— Given data —
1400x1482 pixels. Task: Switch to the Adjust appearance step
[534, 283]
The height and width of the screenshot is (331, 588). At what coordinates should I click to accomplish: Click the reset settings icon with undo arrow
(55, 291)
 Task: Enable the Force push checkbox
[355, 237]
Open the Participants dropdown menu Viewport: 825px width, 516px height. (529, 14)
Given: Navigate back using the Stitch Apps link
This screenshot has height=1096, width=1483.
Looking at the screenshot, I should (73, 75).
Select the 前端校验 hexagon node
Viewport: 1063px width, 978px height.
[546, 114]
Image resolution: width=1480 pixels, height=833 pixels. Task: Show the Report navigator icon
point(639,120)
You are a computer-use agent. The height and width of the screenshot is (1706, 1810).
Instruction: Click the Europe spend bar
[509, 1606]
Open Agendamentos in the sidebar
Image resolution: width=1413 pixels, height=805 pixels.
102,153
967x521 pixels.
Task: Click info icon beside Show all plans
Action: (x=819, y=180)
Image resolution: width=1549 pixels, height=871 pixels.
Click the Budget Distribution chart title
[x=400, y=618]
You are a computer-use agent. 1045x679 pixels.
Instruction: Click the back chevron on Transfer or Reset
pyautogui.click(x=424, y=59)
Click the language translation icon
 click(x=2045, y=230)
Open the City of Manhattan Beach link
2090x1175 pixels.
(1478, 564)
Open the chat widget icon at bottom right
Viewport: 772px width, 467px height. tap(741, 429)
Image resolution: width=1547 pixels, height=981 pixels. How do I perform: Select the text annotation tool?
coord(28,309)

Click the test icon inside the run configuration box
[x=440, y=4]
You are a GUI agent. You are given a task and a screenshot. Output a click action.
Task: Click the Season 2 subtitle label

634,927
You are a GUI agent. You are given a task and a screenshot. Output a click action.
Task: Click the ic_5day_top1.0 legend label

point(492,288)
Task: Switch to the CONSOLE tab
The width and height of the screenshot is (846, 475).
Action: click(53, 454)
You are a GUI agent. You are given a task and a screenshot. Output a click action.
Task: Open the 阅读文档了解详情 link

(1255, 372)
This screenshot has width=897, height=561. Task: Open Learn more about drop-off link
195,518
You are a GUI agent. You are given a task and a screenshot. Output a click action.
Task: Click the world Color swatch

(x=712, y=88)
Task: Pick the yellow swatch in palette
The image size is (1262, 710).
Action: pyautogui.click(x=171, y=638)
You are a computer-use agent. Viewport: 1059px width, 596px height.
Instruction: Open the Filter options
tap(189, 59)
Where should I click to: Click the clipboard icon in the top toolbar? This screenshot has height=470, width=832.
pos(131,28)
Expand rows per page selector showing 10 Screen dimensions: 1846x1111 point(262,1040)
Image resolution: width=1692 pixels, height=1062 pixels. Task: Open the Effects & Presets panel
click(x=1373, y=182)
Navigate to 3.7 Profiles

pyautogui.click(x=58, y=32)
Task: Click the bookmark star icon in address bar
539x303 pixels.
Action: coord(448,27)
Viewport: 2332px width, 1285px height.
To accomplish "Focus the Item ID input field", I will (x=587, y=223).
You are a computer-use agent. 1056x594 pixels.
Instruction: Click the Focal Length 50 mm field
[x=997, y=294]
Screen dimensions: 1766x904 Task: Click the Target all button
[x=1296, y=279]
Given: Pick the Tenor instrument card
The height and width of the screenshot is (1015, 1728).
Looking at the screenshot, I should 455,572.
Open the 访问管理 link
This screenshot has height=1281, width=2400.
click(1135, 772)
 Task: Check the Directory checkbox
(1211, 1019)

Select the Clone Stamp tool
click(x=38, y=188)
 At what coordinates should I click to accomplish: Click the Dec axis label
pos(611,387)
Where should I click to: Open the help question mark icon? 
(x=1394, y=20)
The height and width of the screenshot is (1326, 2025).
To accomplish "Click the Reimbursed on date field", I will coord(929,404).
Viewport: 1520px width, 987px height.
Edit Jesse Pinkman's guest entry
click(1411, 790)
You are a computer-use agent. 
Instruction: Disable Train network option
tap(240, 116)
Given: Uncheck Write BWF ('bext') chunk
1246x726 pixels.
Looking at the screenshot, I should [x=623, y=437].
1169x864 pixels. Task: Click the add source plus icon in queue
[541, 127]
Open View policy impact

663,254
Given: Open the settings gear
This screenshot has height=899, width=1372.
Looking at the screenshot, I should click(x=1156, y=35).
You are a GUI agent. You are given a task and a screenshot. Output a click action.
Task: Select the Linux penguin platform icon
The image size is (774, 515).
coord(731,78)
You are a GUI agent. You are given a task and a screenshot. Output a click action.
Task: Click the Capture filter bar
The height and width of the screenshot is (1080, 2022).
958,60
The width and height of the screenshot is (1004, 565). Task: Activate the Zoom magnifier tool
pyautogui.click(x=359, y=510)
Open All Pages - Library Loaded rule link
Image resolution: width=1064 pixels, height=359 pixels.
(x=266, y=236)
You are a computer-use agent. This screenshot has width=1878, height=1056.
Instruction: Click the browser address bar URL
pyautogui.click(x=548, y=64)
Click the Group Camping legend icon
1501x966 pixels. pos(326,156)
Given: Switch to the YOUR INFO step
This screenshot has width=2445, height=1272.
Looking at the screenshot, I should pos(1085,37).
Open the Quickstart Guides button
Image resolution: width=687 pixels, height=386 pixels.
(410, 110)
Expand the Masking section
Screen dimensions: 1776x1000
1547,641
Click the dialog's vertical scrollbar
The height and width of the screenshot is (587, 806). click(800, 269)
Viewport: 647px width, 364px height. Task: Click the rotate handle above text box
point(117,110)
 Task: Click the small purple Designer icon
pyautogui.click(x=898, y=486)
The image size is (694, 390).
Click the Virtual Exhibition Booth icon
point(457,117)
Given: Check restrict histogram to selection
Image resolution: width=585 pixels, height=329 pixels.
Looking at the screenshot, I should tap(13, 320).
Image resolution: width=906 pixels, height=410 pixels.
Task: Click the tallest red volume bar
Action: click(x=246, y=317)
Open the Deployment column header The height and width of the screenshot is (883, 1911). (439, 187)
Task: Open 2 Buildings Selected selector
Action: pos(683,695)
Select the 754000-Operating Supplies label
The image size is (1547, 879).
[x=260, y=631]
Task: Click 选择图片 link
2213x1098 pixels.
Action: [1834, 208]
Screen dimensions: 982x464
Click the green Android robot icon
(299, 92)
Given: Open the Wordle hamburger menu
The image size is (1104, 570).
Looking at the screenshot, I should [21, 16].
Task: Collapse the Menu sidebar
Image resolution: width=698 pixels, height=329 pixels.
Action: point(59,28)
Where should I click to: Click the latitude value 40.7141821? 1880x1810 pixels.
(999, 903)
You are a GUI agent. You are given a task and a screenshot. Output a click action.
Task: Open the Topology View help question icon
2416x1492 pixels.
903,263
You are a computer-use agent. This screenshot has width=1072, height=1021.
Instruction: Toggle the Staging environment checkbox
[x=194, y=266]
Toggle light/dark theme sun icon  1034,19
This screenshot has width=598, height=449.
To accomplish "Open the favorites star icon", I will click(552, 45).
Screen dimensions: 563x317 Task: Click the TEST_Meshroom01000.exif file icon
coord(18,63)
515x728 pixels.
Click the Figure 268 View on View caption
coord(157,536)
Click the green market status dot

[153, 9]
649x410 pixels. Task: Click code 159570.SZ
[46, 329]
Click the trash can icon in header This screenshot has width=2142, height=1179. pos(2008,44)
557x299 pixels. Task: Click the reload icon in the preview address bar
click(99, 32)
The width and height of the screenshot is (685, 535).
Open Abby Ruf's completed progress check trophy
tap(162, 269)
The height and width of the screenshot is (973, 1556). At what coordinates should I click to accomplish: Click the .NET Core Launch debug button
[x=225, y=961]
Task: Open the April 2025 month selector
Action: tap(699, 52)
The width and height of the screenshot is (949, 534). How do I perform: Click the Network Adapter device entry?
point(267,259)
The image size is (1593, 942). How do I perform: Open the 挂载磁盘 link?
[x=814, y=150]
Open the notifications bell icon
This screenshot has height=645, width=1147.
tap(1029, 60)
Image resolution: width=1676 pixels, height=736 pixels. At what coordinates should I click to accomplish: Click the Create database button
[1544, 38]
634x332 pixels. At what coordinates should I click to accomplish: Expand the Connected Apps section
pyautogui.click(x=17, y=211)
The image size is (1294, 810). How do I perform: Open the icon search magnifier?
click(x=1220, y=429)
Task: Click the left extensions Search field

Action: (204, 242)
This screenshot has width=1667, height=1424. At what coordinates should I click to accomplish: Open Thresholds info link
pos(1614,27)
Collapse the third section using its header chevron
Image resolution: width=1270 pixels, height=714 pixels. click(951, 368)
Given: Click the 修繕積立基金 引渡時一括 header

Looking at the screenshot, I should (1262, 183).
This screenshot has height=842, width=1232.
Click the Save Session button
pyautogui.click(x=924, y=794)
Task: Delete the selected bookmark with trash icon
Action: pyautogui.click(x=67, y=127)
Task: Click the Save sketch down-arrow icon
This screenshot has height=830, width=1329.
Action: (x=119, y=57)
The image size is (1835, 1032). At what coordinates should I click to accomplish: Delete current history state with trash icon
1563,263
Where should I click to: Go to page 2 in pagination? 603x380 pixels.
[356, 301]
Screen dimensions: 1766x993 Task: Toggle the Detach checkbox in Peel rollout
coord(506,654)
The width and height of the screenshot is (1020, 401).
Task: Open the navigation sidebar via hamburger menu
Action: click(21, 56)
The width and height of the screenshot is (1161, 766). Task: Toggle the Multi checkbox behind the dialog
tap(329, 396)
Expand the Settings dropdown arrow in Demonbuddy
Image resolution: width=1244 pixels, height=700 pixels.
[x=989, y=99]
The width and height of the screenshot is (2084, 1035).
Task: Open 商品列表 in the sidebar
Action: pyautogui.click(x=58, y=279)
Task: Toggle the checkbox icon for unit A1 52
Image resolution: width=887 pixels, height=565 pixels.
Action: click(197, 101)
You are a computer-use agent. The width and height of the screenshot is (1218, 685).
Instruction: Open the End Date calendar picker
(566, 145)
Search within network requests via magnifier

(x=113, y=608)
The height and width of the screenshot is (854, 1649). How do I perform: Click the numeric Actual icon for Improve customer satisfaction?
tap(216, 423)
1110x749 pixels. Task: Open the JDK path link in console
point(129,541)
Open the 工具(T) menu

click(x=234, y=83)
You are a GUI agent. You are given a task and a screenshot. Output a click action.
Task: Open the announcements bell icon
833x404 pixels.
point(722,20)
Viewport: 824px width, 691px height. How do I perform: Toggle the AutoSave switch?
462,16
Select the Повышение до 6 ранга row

— Problem —
Give back the opening line of the records above and every line after it, up to and including the one with "Given: Navigate back", unchanged.

— Expected output —
1400x1482 pixels. Task: Switch to the Adjust appearance step
[534, 283]
The height and width of the screenshot is (331, 588). At what coordinates should I click to accomplish: Click the reset settings icon with undo arrow
(55, 291)
 Task: Enable the Force push checkbox
[355, 237]
Open the Participants dropdown menu Viewport: 825px width, 516px height. (529, 14)
Given: Navigate back using the Stitch Apps link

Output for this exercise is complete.